■ Written request 1
Answer these questions about the passage on forgiveness:
(a) What does every irritating fault in another person have behind it?
(b) Around what kind of people did the show-off learn their irritating manner?
(c) What did the hyper-critical individual come to rely on?
++++++++
Firstly: we must remember how the other person got there, to this place of idiocy and cruelty. Every irritating fault in another person has a long history behind it. They have become like this because of flaws in their development, which they did not choose for themselves. They were shaped by troubles which we cannot see but which we can know exist. The arrogant person was trapped (at some key point in their personal evolution) in an environment where being modest and reasonable seemed to guarantee they’d be trampled on. The hyper-critical individual has lived too much, as their personality was growing, around people who couldn’t take a gentle hint – so they came to rely on blunt assertions. The frustratingly timid, mousy person was (at some stage) terrified; the show-off learned their irritating manner around people who were hard to please. Behind every failing – behind everything that’s wrong and infuriating about those we meet – is a decisive trauma encountered before someone could cope with it properly. They are maddening but they got to be this way without meaning to. To forgive is to understand the origins of evil and and cruelty.
++++++++
■ Written request 2
Arrange the stretch of the listing from the line containing "This screenshot has width=1690, height=484." through the line containing "pyautogui.click(x=1470, y=20)" as a Markdown table with the columns Row and Line. Leave out blank lines.

■ Exercise input
++++++++
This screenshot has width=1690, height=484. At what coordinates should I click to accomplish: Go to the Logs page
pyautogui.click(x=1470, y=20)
++++++++
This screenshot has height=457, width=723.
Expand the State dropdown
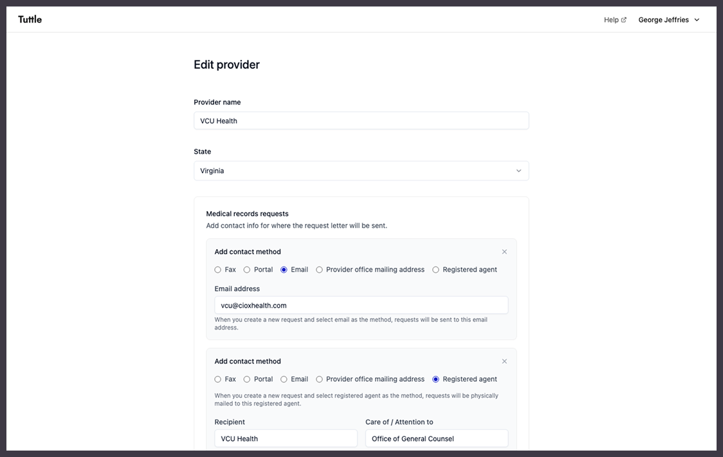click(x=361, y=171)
++++++++
■ Task solution 1
(a) A long history.
(b) People who were hard to please.
(c) Blunt assertions.

■ Task solution 2
| Row | Line |
|---|---|
| 1 | This screenshot has width=1690, height=484. At what coordinates should I click to accomplish: Go to the Logs page |
| 2 | pyautogui.click(x=1470, y=20) |